Margaret Thatcher’s Role in Controversial £42 Billion Arms Deal with Saudi Arabia. Declassified Files

A set of declassified documents have revealed former prime minister Margaret Thatcher’s involvement in one of Britain’s biggest and most controversial arms deals. According to the newly released files, the former prime minister met Saudi Arabia’s King Fahd to convince him to purchase fighter jets from British Aerospace rather than France.

Thatcher reportedly made a quick trip to Riyadh on 14 April 1985 to « smoke out the Saudis » and have lunch with the ruler of the country. At the time, Britain was attempting to close the Al-Yamamah deal — a £42bn ($55.3bn) contract with the oil-rich country, to sell them 30 British Hawk and 72 Tornado fighter jets.

France was simultaneously trying to pitch its own contract for the sale of the Mirage aircraft.
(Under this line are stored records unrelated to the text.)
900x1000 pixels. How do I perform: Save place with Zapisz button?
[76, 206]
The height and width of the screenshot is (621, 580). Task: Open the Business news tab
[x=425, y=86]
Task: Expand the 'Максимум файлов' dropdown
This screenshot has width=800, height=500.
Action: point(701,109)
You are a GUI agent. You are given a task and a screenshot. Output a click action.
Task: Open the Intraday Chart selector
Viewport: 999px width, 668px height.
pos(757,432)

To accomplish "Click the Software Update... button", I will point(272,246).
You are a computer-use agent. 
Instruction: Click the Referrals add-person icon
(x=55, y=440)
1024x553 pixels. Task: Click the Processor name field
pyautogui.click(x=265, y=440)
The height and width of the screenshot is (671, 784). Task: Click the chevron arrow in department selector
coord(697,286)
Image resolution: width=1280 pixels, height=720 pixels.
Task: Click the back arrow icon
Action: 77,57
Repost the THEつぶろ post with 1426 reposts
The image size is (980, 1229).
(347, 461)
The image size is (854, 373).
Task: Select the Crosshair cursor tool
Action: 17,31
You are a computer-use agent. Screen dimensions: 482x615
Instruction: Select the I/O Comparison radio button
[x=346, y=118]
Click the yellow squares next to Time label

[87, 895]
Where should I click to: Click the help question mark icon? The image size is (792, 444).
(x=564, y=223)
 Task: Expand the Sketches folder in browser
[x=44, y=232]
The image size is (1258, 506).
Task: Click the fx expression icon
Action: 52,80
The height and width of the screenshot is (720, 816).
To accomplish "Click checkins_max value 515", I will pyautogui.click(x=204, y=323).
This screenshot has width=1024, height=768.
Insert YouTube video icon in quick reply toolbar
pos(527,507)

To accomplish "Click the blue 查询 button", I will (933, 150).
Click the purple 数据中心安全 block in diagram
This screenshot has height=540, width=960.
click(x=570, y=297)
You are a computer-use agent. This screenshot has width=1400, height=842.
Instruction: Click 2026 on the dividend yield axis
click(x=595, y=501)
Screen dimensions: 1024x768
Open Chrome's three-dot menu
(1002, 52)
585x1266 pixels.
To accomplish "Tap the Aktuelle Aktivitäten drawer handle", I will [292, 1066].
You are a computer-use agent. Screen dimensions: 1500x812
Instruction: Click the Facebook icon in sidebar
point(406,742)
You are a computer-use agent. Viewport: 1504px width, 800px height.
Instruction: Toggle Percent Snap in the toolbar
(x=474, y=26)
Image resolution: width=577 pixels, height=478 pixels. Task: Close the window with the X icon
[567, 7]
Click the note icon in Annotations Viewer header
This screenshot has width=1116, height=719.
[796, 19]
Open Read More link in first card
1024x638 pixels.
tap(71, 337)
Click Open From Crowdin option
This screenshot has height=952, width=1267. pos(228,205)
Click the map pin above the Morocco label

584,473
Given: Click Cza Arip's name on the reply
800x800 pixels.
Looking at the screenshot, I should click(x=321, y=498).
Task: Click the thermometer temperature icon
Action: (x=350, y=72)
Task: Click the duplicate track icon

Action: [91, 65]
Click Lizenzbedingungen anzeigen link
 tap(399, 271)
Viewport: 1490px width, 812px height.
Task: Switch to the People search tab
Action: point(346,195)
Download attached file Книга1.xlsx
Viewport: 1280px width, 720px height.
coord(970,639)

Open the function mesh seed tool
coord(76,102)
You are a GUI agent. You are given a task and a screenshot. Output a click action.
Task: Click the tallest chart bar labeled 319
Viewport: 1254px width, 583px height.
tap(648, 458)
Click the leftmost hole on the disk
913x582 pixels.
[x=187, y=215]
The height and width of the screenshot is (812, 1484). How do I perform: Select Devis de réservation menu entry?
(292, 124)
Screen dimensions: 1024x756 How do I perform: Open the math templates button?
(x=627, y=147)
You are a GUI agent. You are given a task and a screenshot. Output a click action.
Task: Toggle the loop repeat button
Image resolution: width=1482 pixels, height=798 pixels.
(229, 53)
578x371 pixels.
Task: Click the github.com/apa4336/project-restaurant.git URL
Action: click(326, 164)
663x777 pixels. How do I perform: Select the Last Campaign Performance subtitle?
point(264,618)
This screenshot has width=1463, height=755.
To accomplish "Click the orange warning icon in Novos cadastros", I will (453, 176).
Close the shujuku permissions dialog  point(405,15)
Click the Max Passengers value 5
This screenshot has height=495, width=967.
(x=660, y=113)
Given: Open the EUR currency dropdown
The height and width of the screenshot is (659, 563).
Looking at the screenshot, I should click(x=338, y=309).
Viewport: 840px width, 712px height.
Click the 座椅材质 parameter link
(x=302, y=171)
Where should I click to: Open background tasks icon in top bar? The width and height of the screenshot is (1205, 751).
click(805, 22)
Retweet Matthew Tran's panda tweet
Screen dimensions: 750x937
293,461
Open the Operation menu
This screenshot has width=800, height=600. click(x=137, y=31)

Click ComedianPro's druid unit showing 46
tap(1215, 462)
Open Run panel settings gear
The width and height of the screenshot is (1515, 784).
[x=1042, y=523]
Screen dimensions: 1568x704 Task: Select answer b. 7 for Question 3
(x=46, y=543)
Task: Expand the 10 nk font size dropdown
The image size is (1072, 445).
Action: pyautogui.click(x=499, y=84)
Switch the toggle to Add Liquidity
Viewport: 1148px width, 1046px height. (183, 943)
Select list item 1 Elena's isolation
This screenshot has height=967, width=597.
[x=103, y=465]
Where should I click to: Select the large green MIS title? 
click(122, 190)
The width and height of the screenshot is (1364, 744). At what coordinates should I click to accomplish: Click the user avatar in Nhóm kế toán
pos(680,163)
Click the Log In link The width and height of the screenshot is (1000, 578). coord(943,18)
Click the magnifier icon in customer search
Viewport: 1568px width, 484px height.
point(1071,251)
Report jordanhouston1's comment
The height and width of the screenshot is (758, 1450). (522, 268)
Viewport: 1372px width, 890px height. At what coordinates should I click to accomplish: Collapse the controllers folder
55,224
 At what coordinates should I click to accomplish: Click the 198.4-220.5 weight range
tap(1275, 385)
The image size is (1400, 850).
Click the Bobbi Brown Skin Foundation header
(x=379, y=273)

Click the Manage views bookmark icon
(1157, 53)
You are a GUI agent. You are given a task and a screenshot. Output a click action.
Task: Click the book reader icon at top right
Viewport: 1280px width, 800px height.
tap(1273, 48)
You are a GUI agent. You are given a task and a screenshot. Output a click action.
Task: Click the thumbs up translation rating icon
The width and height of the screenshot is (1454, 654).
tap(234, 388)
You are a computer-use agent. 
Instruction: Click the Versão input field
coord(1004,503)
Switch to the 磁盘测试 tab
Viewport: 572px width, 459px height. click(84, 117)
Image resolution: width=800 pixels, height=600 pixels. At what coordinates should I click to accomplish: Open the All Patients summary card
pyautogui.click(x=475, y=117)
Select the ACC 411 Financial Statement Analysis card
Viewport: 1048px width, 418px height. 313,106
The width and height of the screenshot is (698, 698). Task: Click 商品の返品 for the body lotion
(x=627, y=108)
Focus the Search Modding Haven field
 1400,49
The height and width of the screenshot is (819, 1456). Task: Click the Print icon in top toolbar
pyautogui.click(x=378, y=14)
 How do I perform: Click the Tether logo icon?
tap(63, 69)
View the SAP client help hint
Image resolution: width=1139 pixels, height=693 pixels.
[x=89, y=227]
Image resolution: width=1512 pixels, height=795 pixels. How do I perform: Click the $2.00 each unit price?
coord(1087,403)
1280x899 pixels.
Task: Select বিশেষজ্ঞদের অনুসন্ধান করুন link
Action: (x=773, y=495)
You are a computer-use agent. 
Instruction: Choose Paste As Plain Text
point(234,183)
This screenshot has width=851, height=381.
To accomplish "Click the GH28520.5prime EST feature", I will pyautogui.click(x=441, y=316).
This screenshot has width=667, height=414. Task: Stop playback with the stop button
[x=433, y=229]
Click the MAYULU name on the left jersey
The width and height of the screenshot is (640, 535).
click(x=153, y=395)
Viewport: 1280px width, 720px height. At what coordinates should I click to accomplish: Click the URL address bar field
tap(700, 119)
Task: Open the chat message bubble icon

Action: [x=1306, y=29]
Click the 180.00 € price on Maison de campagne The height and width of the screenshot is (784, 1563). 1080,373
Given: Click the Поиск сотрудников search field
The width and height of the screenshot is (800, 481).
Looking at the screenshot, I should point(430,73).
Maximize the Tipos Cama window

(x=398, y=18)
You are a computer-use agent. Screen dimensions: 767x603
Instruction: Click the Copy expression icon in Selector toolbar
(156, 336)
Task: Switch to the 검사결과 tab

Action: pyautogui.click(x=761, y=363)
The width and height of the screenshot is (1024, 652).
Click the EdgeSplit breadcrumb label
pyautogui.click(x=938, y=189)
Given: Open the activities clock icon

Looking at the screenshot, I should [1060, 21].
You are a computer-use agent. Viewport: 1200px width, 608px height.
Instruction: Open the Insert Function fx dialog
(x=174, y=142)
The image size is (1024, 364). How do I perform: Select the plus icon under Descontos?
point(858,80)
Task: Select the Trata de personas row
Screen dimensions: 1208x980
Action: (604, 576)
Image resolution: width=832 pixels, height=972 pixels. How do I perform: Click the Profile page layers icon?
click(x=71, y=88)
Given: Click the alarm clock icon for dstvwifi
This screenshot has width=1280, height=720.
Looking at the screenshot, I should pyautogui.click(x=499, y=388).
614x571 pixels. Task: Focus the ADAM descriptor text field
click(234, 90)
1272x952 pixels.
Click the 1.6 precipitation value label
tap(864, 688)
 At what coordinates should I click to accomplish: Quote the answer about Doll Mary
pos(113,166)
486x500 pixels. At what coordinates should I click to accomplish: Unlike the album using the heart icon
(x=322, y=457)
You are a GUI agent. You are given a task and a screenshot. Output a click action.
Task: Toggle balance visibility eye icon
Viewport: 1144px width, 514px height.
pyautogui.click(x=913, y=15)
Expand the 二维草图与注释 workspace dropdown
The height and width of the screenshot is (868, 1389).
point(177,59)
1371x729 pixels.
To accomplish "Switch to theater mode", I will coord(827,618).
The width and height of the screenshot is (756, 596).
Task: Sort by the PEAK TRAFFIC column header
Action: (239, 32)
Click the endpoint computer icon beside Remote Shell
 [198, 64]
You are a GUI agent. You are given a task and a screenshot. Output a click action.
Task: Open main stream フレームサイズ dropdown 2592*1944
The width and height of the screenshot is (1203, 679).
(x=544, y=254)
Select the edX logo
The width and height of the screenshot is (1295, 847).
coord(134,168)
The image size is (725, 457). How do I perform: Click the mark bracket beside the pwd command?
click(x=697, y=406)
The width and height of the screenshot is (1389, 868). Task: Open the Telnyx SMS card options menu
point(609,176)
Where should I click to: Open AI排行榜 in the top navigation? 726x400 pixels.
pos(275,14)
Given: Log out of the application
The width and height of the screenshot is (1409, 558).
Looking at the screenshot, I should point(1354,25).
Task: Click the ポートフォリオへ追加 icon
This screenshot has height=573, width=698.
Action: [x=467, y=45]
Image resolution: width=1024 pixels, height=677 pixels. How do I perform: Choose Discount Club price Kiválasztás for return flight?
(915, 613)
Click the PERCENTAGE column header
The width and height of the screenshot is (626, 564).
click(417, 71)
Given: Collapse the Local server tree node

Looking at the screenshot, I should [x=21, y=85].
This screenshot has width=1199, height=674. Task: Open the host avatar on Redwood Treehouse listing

Prince Bandar bin Sultan Al Saud — an anglophile and the influential Saudi ambassador to Washington — told the Foreign Office that the king preferred their deal and invited Thatcher to visit Riyadh for a talk.

According to the documents released by the National Archives at Kew, the defence secretary at the time, Michael Heseltine was confident the meeting between Thatcher and the king would clinch the deal. Heseltine’s private secretary, Richard Mottram, wrote to Thatcher’s adviser Charles Powell stating: « It seems unlikely that Prince Bandar would seek to engineer such a meeting unless something positive was likely to come out of it, otherwise he runs the obvious risk of embarrassing both the Prime Minister and King Fahd. »

Following the meeting — the government decided to keep the reason for the meeting a secret — Thatcher wrote the king a letter thanking him for being « able to discuss a further matter privately ».

In a later correspondence with Sir Patrick Wright, the UK’s then ambassador to Riyadh, she wrote: « I was able to have a private word with him [the King] over lunch on the particular matter about which you know. »

By September 1985, the deal was signed and created thousands of jobs through defence giant BAE Systems and its partners. However, it was also steeped in controversy following allegations that a slush fund worth millions of pounds was paid to members of the Saudi royal family. In 2006, Tony Blair’s government stopped a corruption investigation by the Serious Fraud Office into the fund stating it would result in « serious damage » to relations between the UK and Saudi Arabia.

Finally in 2010, BAE Systems reached a £286m settlement over corruption claims with the Serious Fraud Office and the US Department of Justice.